In all fairness, most of the awareness of what happened in Europe only coalesced after the war. America was in the throes of the Great Depression, and European news was minimal, mostly from Britain, and limited to newspapers.
For their part, the Germans had tried in several ways to kick out the Jews, but other countries were not interested. Even at first, “concentration camps” was such a neutral term that the US used them during the Philippine Insurrection.
For their part, the Germans can claim early credit for “extermination camps”. The Germans used concentration camps in German South-West Africa during the Herero and Namaqua Genocide between 1904 and 1907. The camp at Shark Island, Namibia was of the nature of an extermination camp.
However, some of the WWII German camps were slave labor, not extermination camps. Still reprehensible, but many of those activities were not widely known in the US to long after the war.
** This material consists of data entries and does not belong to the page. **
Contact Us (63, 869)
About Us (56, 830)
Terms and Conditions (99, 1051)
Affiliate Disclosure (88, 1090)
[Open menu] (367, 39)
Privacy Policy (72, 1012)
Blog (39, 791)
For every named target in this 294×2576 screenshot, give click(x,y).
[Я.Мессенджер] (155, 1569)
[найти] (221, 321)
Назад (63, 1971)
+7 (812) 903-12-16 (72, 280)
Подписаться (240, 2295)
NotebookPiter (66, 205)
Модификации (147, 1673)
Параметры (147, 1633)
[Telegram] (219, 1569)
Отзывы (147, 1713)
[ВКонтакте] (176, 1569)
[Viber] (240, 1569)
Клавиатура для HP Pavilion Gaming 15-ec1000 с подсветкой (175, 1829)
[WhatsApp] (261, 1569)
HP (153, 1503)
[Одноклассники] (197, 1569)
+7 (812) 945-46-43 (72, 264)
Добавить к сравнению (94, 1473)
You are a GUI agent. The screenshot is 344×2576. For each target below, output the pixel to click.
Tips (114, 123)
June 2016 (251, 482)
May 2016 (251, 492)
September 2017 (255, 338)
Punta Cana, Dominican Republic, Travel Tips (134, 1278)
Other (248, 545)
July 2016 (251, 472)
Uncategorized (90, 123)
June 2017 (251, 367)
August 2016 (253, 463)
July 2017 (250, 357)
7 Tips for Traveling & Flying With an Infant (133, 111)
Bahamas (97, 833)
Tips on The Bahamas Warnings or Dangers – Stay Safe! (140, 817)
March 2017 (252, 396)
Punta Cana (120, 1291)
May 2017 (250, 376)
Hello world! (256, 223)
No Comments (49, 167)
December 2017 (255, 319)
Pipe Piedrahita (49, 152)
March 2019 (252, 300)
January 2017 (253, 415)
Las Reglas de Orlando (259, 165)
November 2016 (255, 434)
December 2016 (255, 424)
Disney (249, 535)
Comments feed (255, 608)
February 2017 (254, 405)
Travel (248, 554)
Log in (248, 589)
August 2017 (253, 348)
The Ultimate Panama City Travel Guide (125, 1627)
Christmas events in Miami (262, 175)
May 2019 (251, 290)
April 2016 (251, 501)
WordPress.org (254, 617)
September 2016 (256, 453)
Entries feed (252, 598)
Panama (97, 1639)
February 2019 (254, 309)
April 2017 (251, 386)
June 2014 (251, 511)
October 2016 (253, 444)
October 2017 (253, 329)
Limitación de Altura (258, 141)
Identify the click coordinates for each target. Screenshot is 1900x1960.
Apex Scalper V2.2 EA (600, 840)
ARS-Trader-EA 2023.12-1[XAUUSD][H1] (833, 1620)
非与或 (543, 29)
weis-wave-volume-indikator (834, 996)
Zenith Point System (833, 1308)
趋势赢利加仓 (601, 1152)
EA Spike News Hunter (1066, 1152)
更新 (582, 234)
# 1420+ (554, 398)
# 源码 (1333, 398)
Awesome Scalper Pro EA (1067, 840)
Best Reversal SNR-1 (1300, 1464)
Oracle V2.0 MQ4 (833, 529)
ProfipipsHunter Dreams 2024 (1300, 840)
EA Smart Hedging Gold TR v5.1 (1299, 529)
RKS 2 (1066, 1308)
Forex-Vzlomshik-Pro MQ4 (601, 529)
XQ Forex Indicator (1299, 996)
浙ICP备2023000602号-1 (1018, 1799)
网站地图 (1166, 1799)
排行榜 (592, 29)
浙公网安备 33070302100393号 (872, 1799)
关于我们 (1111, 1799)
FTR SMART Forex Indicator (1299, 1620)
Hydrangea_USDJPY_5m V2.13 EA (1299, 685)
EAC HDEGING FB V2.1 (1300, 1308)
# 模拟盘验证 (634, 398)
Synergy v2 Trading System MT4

Can you imagine if the world had had the Internet for communication back then? Wow.
Despite what the general American public might have known, Franklin D. Roosevelt and his administration, especially his State Department, knew early enough about the severity of Nazi war atrocities to potentially save the lives of many European Jews. But their record in this area was abysmal. There were numerous missed opportunities, some deliberate.
So the author of the posted piece is correct in naming Roosevelt as a malfeasor in what we now refer to as the Holocaust.
This sad history is recounted in a book titled "While 6 Million Died," written by Arthur D. Morse in the 1960s.
Yet these later revelations about Roosevelt et al did little to relieve too many American Jews from their addiction of voting for Democrats.